You know what you are, boy.
Tom shook his head, clamped his eyes shut.
There are treasures within you.
He tried to stop his ears.
What is the first law of magic?
The snake waited patiently for him to answer. He would not.
We have no doubts about you, boy.
Tom shook his head so hard his neck hurt.
You will learn everything you need to know.

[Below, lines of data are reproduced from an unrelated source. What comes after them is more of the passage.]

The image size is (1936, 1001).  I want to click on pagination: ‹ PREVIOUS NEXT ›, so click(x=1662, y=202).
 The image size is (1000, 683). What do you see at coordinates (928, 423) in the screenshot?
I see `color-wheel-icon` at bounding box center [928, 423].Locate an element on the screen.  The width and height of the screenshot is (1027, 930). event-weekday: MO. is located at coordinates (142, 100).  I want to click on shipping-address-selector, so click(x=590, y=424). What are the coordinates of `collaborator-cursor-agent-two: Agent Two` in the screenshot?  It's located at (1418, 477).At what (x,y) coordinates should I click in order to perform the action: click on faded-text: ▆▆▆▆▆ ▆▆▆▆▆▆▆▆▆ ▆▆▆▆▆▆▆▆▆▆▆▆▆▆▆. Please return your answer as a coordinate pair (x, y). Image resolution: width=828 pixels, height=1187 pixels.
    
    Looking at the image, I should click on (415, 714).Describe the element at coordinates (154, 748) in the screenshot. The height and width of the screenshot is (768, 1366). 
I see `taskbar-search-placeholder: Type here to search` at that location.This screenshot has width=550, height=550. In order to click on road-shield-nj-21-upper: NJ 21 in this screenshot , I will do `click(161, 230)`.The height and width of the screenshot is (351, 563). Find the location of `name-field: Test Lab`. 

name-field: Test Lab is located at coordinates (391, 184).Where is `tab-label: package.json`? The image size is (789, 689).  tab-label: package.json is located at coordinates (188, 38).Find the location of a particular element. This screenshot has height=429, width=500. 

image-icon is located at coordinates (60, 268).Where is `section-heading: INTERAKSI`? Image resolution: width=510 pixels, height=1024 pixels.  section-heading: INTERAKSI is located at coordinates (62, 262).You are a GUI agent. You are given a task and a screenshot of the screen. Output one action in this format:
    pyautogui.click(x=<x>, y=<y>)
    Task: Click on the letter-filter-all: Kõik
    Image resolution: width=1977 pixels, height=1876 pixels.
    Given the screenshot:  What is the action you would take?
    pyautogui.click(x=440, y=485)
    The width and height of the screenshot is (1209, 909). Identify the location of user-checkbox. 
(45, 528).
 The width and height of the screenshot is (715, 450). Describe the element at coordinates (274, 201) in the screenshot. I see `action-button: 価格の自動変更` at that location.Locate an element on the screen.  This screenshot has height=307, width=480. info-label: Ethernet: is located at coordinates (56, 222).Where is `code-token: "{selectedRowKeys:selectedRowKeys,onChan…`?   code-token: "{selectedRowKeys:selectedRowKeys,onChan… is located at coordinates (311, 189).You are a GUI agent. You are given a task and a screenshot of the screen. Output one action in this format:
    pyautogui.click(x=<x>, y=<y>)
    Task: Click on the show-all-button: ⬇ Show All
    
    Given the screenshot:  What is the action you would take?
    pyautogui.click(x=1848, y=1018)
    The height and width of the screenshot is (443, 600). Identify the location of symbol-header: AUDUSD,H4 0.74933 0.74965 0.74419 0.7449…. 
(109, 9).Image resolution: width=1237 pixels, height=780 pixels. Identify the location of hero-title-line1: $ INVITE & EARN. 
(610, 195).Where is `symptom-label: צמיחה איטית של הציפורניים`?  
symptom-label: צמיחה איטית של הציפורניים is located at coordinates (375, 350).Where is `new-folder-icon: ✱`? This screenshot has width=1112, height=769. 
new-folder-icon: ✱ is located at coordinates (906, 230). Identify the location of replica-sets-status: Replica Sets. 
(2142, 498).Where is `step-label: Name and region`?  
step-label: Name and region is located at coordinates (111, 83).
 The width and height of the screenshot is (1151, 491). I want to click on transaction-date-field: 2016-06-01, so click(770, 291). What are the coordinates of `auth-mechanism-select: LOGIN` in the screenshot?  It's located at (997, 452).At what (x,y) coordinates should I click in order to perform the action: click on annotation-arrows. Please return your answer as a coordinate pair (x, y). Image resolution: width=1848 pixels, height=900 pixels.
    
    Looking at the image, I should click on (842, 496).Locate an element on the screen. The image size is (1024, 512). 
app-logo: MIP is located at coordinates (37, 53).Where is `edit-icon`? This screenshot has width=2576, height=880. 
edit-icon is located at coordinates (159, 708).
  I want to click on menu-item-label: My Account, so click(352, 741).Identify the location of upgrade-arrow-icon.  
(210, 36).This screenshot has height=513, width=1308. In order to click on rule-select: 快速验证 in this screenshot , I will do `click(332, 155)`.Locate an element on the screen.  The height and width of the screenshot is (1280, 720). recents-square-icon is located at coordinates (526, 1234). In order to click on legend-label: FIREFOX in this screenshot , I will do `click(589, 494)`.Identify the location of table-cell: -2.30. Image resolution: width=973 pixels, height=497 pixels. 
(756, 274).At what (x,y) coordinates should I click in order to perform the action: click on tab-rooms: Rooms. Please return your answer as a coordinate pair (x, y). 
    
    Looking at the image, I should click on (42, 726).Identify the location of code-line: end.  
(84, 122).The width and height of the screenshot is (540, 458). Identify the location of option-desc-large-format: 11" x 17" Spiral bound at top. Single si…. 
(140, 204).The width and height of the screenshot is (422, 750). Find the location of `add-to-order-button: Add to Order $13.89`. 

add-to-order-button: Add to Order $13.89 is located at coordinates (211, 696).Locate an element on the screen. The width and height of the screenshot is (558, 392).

Then something else approached, some animal he could not identify. The snake-furled rapidly away, and Tom clamped his eyes shut even more firmly. He did not at all want to see it — the same searching, grasping feeling came from it as from the little figure down on Mesa Lane, back at the start of everything. This animal had about it an air of irredeemable wickedness; not cool and insinuating and impersonal like the snake, it was deeply evil. But it spoke in a thin and graceful voice which hid a hint of a chuckle. It was a mad voice, and the animal was no animal, but whatever the man with the sword had been pretending to be.
You will betray Del.
'No.'
You will stay here forever, and drive Del away.
'No.'
You are welcomed, boy.
At once all the birds left the trees. The noise was huge and rushing, almost oceanic. Tom covered his face: he thought of them falling on him, picking him to ribbons of flesh. Del sobbed in his sleep. Then the birds were gone.
Tom rocked himself down into his bag.
9
When he woke up, it was with a realization. If Rose had been right about the date, his mother must have had his letter for at least a few days. Very soon it would be time to run. He rolled over and saw Del sitting on the grass at the far side of the glade, leaning against a tree. 'Good morning,' Tom said.